View the scraper logs

If there is an error that occured it will be shown in the job log. Let’s see what’s in the log.

$ hen scraper log walmart-movies

You can view the log of what happens.

Congratulations! You’ve created and ran your first scraper.

Let’s now cleanup from this Getting Started section by canceling that running job.

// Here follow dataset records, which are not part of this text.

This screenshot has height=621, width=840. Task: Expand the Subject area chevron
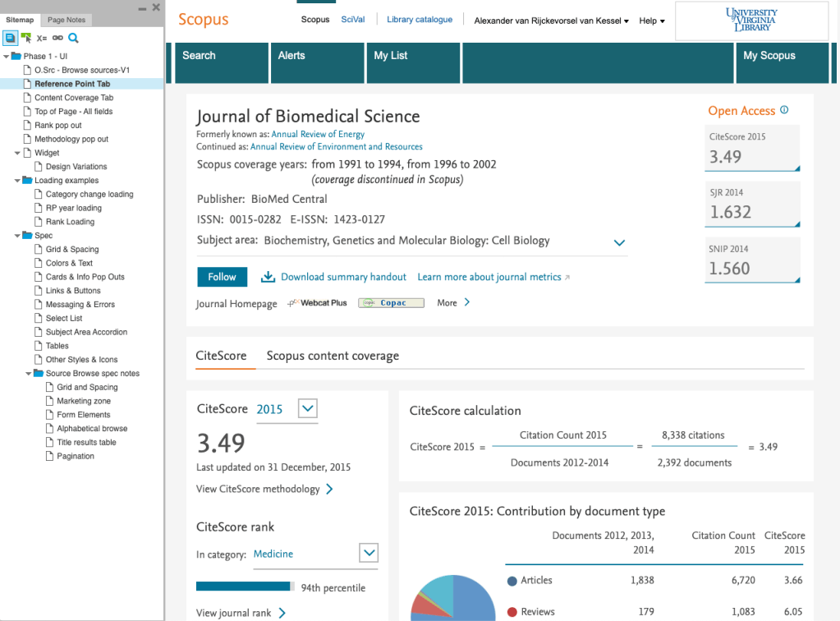coord(619,242)
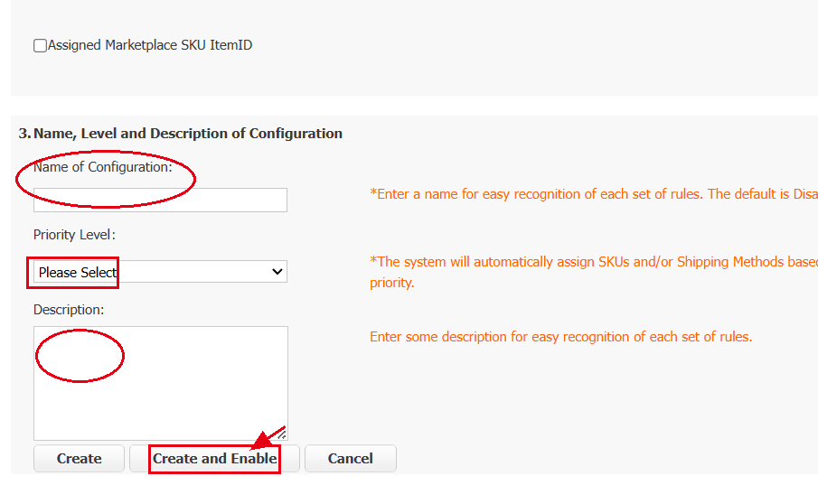Expand the Priority Level chevron arrow
The height and width of the screenshot is (504, 818).
pos(277,272)
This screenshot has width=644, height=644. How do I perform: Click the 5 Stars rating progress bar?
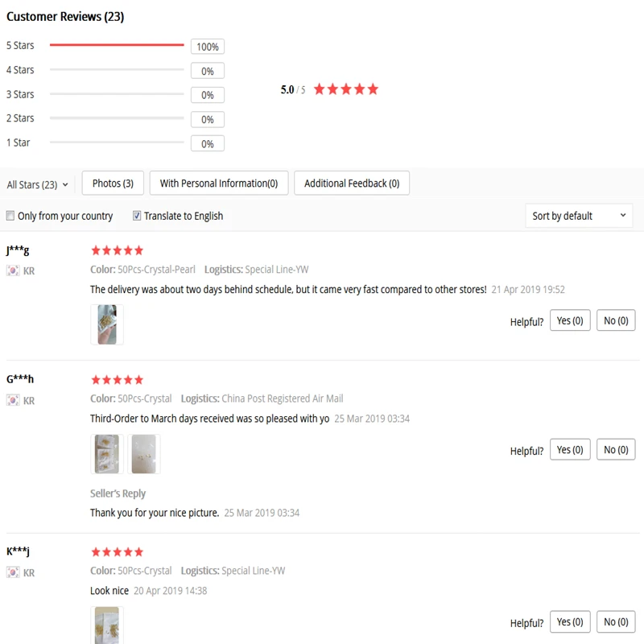[x=117, y=45]
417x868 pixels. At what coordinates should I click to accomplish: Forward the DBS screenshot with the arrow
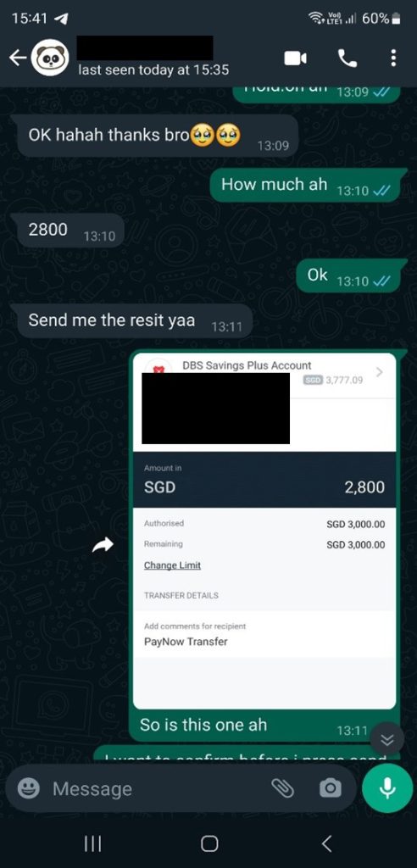click(103, 545)
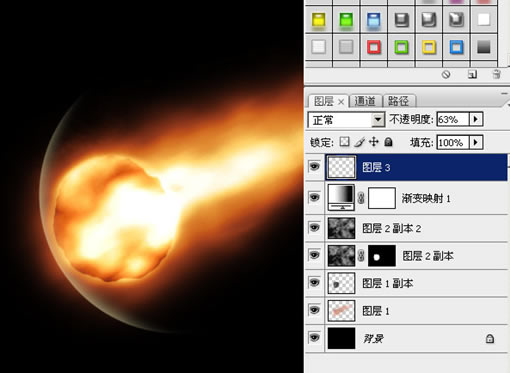510x373 pixels.
Task: Open the 填充 fill slider arrow
Action: [476, 143]
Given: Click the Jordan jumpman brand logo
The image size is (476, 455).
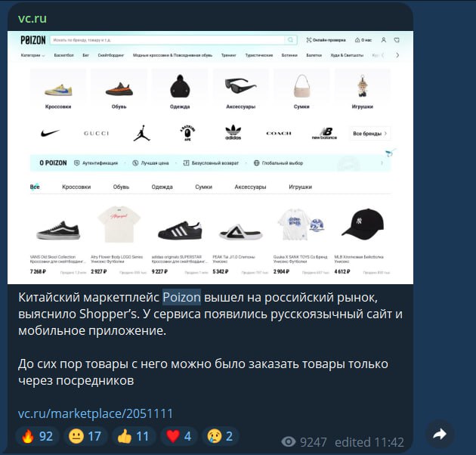Looking at the screenshot, I should [x=142, y=133].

$ hen scraper job cancel walmart-movies
{
 "id": 135,
 "scraper_name": "walmart-movies",
 "scraper_id": 18,
 "created_at": "2019-03-12T10:48:22.058468Z",
 "freshness": null,
 "force_fetch": false,
 "status": "cancelled",
 "seeding_at": "2019-03-12T10:49:42.035968Z",
 "seeding_failed_at": null,
 "seeded_at": "2019-03-12T10:50:23.057768Z",
 "seeding_try_count": 1,
 "seeding_fail_count": 0,
 "seeding_error_count": 0,
 "worker_count": 1
}

You’re now done with the Getting Started section. Next steps are to read the high level concepts, and do the tutorials.